Exercise: Return the entries below word for word, starting at the line that contains "June 2024 (426, 797)" and continuing through the final entry.

Stored items from a collection:
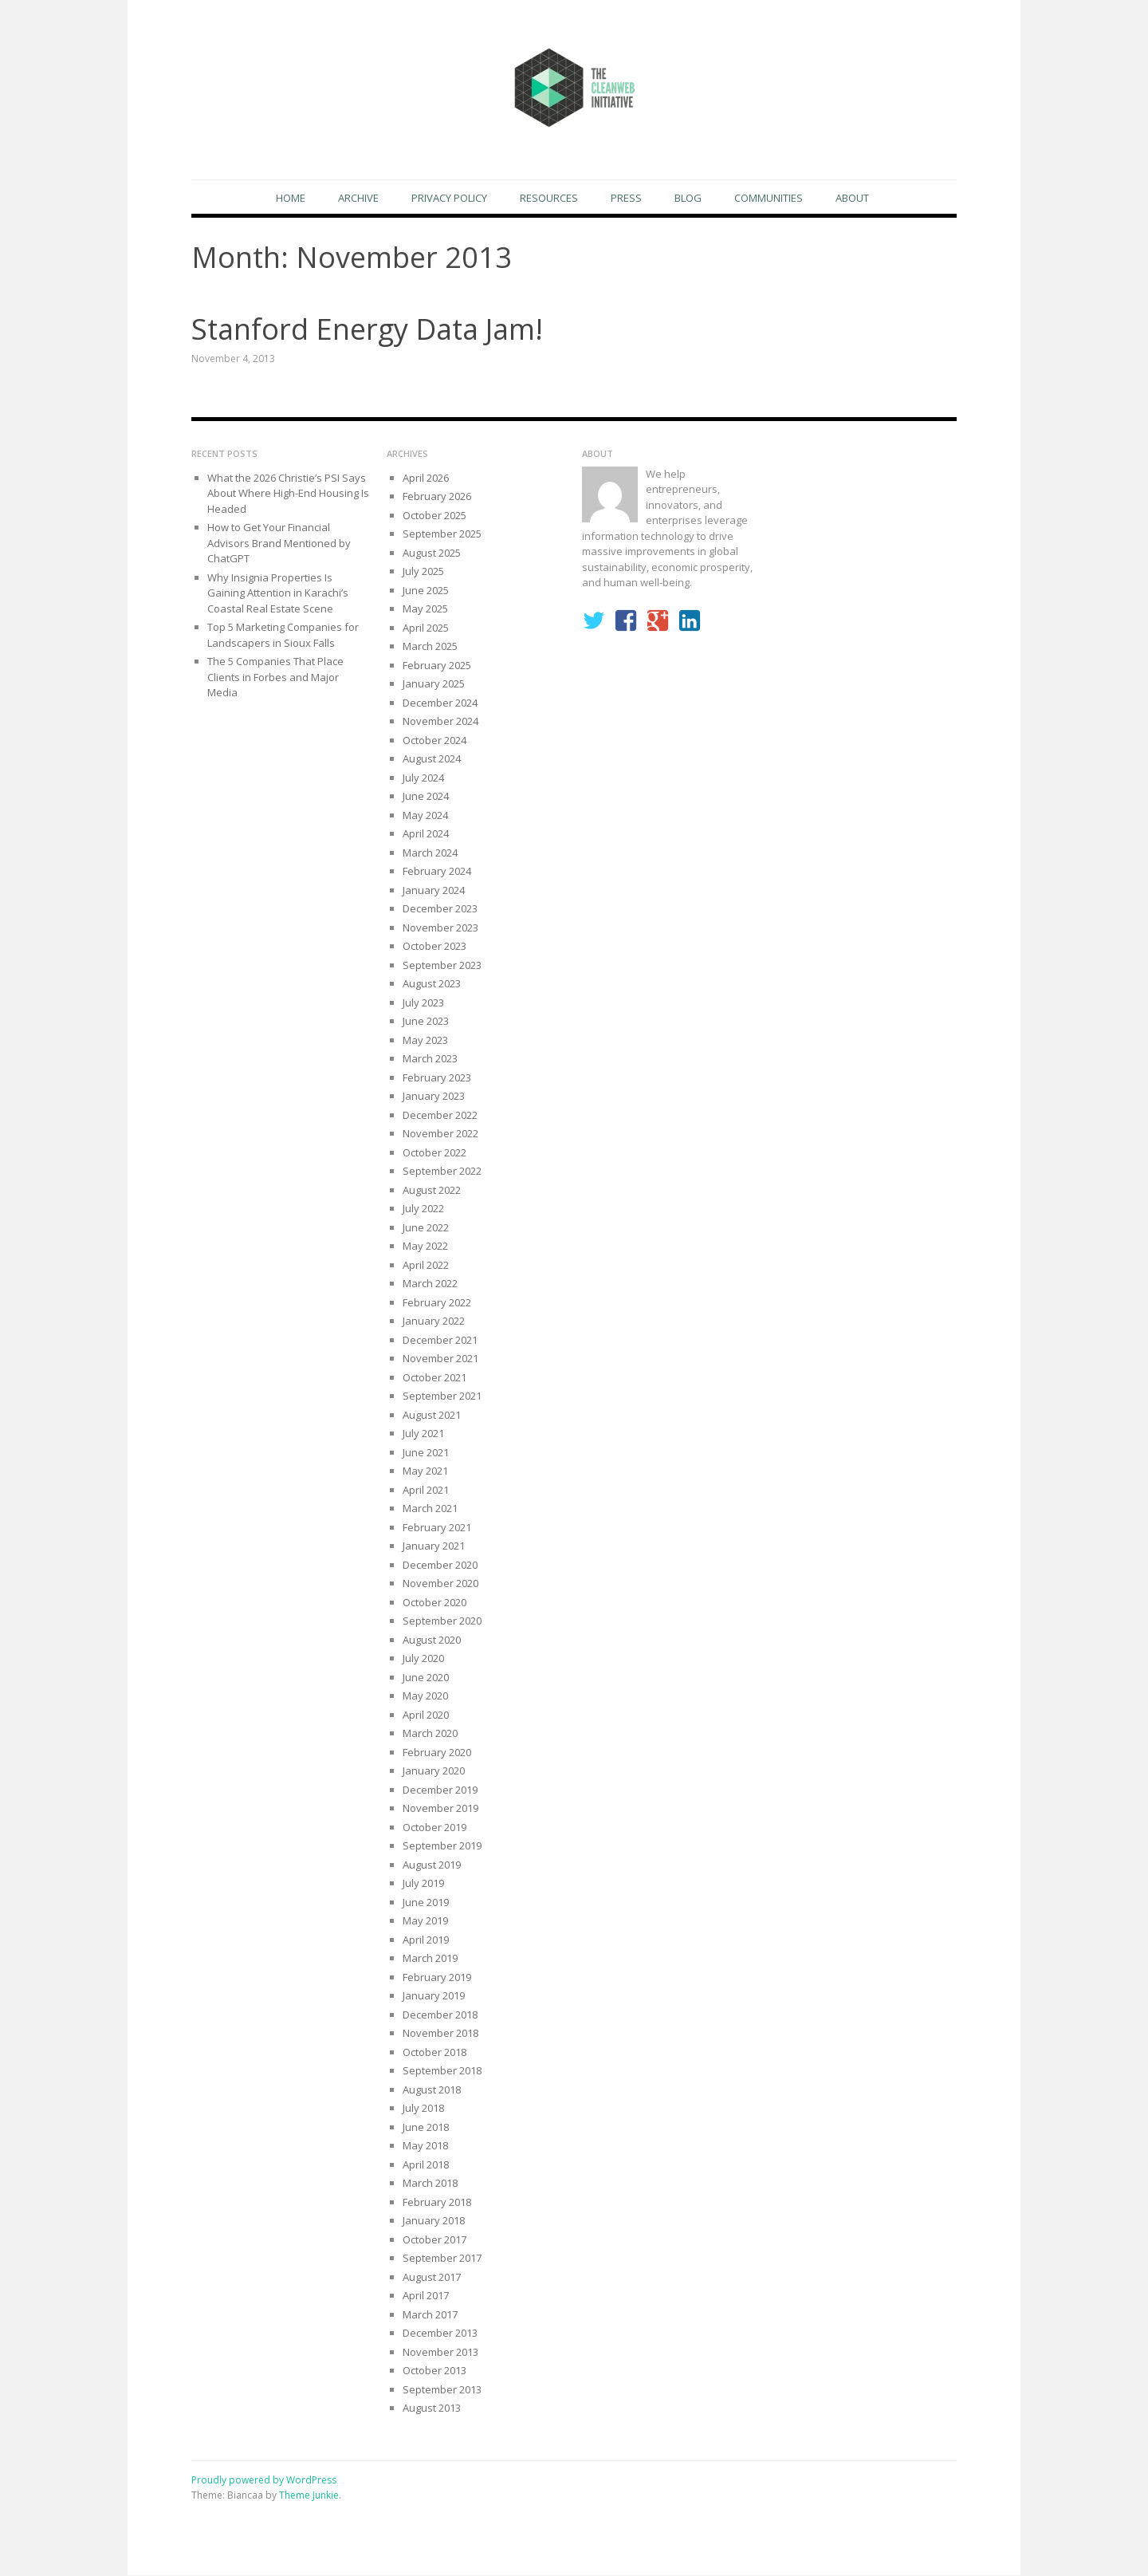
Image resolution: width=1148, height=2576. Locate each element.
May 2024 (425, 816)
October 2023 (434, 946)
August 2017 (432, 2278)
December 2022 (440, 1116)
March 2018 (430, 2183)
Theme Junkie (309, 2496)
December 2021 (440, 1340)
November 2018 (440, 2034)
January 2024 (434, 891)
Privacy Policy (449, 198)
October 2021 (434, 1378)
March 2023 (430, 1059)
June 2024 (426, 797)
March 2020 (430, 1734)
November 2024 (440, 722)
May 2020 (425, 1696)
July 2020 (423, 1659)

Result below:
June 2024 (426, 797)
March 2020 (430, 1734)
November 2024 (440, 722)
May 2020 (425, 1696)
July 2020 (423, 1659)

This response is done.